The figure below shows the three corresponding regions of the embedding space for the negative.

Choosing what kind of triplets we want to train on will greatly impact our metrics. In the original Facenet paper, they pick a random semi-hard negative for every pair of anchor and positive, and train on these triplets.（选择我们想要训练的三元组损失函数将极大地影响我们的参数。对于最初的Facenet论文中，他们为每一对标点和正点选择一个随机的半困难否定，并且在这些三元组上进行训练。）

Offline and online triplet mining（离线和在线三元组挖掘）

We have defined a loss on triplets of embeddings, and have seen that some triplets are more useful than others. The question now is how to sample, or “mine” these triplets.（我们在三元组嵌入上定义了一个损失，并且发现有些三元组比其他的更有效。现在的问题是如何采样，或者说“挖掘”这些三元组。）

Offline triplet mining（离线三元组挖掘）

The first way to produce triplets is to find them offline, at the beginning of each epoch for instance. We compute all the embeddings on the training set, and then only select hard or semi-hard triplets. We can then train one epoch on these triplets.（生成三元组的第一个方法是离线查找他们，比如在每一个epoch的开始。我们在训练集上计算所有的嵌入，然后只选择困难或者半困难的三元组。我们可以在这些三元组上训练一个epoch.）
Concretely, we would produce a list of triplets (i,j,k). We would then create batches of these triplets of size B, which means we will have to compute 3B embeddings to get the B triplets, compute the loss of these B triplets and then backpropagate into the network.(具体地说，我们将生成一个三元组列表(i,j,k).我们将会创建大小为B的这些三元组的批次，这意味着我们必须计算3B嵌入来获得B个三元组的损失，然后反向传播到网络中。)
Overall this technique is not very efficient since we need to do a full pass on the training set to generate triplets. It also requires to update the offline mined triplets regularly. （总的来说，这种技术不是非常有效，因为我们需要对训练集进行完整的传递来生成三元组。它还需要定期更新离散挖掘的三元组。）

Oneline triplet mining(在线三元组挖掘)

The idea here is to compute useful triplets on the fly, for each batch of inputs.

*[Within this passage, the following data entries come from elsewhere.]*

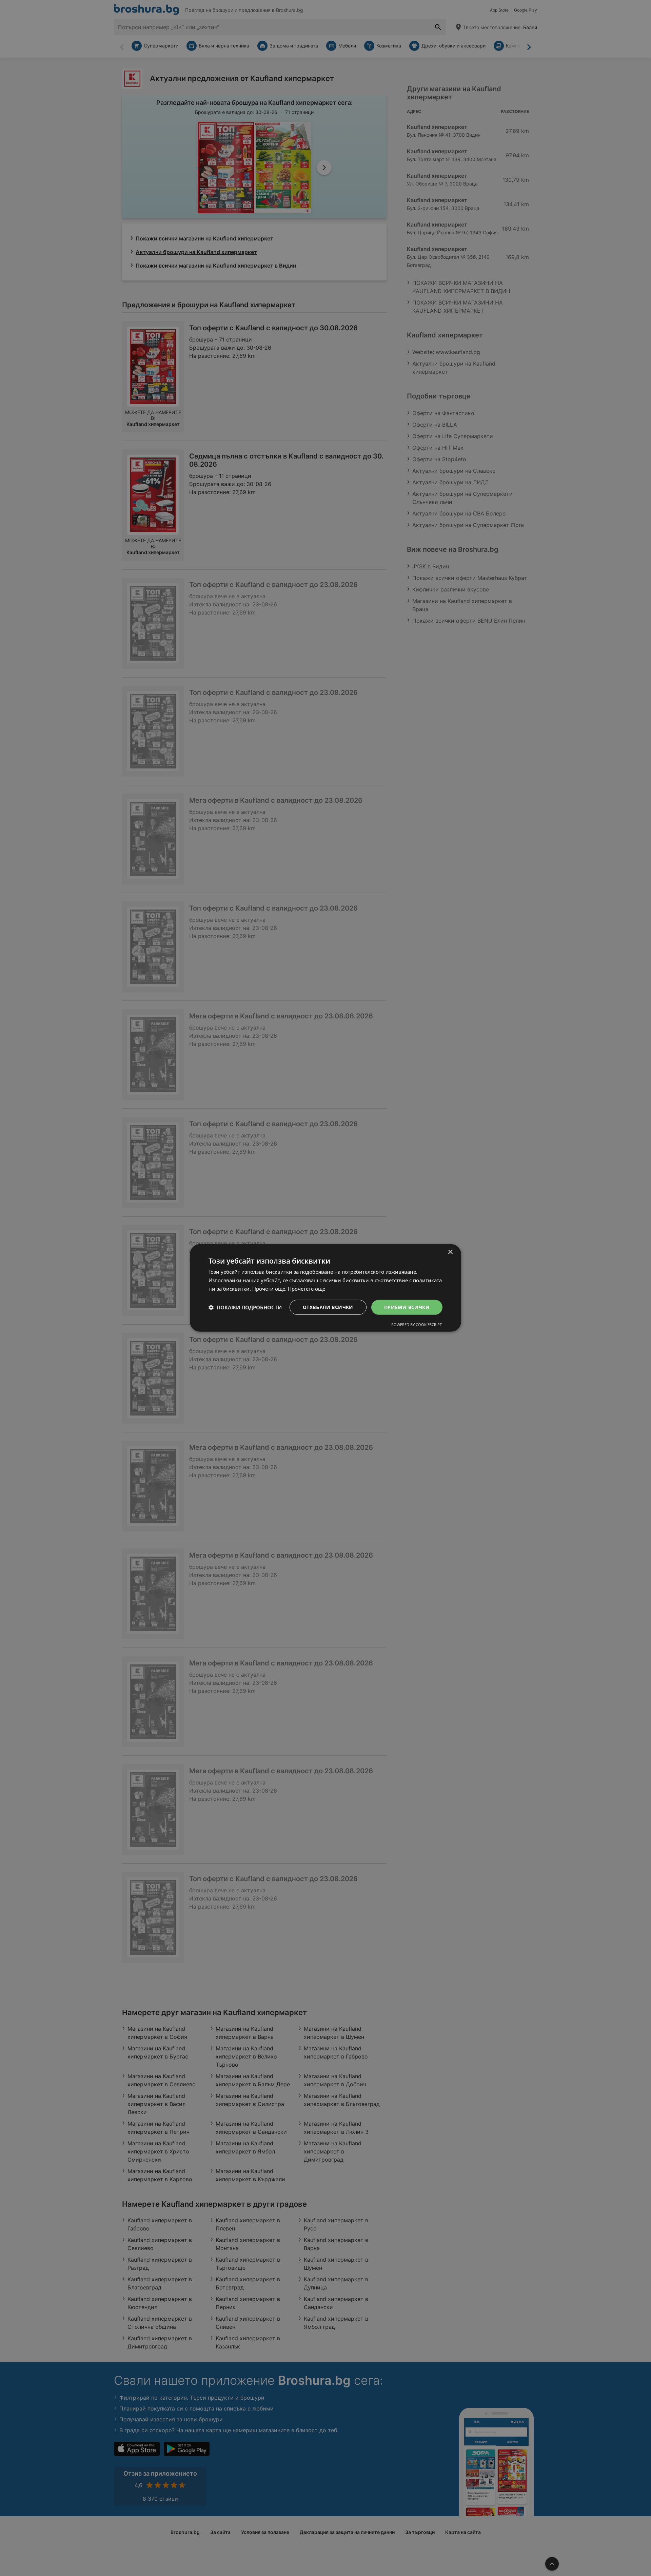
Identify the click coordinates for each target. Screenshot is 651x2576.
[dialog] (325, 1288)
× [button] (450, 1252)
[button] (245, 1307)
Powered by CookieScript (416, 1324)
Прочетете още (306, 1288)
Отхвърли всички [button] (328, 1307)
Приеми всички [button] (407, 1307)
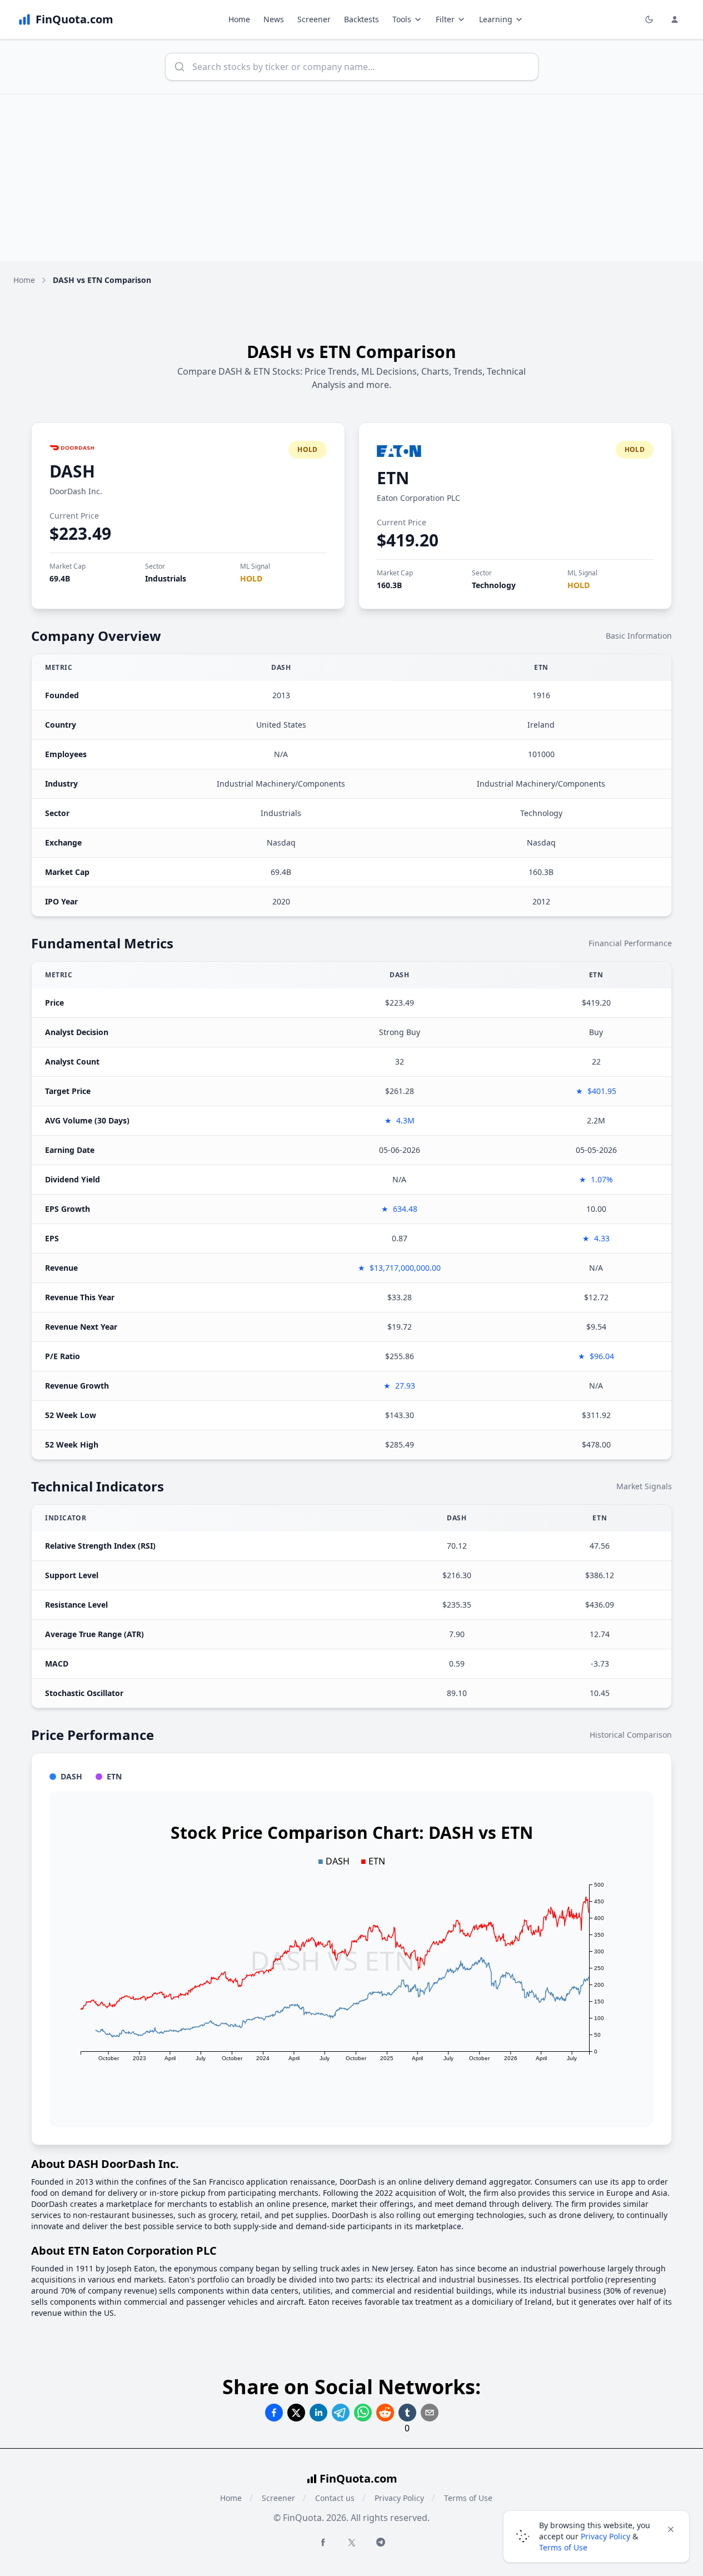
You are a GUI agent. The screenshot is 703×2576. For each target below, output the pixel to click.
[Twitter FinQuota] (352, 2543)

Given a batch of B examples (for instance B images of faces), we compute the B embeddings and we then can find a maximum of B3 triplets. Of course, most of these triplets are not valid (i.e. they don’t have 2 positives and 1 negative)（这里的思想是为每一批次的输入动态计算有用的三元组。给定一批B个例子（例如B张人脸图像），我们计算B个嵌入，然后我们可以找到B3个三元组的最大值。当然，这些三元组大部分是无效的（即，他们没有两个正点和一个负点）)
This technique gives you more triplets for a single batch of inputs, and doesn’t require any offline mining. It is therefore much more efficient. We will see an implementation of this in the last part.（这种技术为单个批次的输入提供了更多三元组，并且不需要任何离线挖掘。因此效率要高得多。我们将会在最后一部分看到他的实现）
Triplet loss with online mining: triplets are computed on the fly from a batch of embeddings

Strategies in online mining

In online mining, we have computed a batch of B embeddings from a batch of B inputs. Now we want to generate triplets from these B embeddings.（在在线挖掘中，我们从一批B个输入计算出一批B个嵌入。现在我们想要从这B个嵌入里面生成三元组。）
Whenever we have three indices i,j,k∈[1,B], if examples i and j have the same label but are distinct, and example k has a different label, we say that (i,j,k) is a valid triplet. What remains here is to have a good strategy to pick triplets among the valid ones on which to compute the loss.（每当我们有三个指标i,j,k∈[1,B],如果例子i和j有相同的标签但不同，而例子k有不同的标签，我们说（i,j,k）是一个有效的三元组。剩下的就是要有一个好的策略，从有效的三元组中挑选三元组来计算损失）
A detailed explanation of two of these strategies can be found in section 2 of the paper In Defense of the Triplet Loss for Person Re-Identification.
They suppose that you have a batch of faces as input of size B=PK, composed of P different persons with K images each. A typical value is K=4. The two strategies are:（他们假设有一批人脸作为大小为B=PK的输入，由P个不同的人组成，每个人有K张图象。典型的值是K=4，两种策略是：）

batch all: select all the valid triplets, and average the loss on the hard and semi-hard triplets.
（选择所有有效的三元组并平均困难和版困难的三元组的损失）
- a crucial point here is to not take into account the easy triplets (those with loss 0), as averaging on them would make the overall loss very small（这里的关键的一点是不要考虑简单三元组（损失为0的三元组），因为对它们进行平均会使总体损失非常小）
- this produces a total of PK(K−1)(PK−K) triplets (PK anchors, K−1 possible positives per anchor, PK-K possible negatives)
batch hard: for each anchor, select the hardest positive (biggest distance d(a,p)) and the hardest negative among the batch （对每一个标点，选取最难的正点（最大距离d(a,p)））和最难的负点
- this produces PK triplets这将产生PK个三元组
- the selected triplets are the hardest among the batch选中的三元组是批次中最难的三元组
  批困难策略产生最好的表现
  Additionally, the selected triplets can be considered moderate triplets, since they are the hardest within a small subset of the data, which is exactly what is best for learning with the triplet loss.（另外，选取的三元组可以被认为是中等的三元组，因为他们是一个小数据集中最困难的样本，最有利于学习三元组损失）
  However it really depends on your dataset and should be decided by comparing performance on the dev set.（然而，这实际上取决于您的数据集，应该通过比较开发集上的性能来决定）

A naive implementation of triplet loss（三元组损失的简单实现）

离散三元组的简单实现：

anchor_output = ...    # shape [None, 128]
positive_output = ...  # shape [None, 128]
negative_output = ...  # shape [None, 128]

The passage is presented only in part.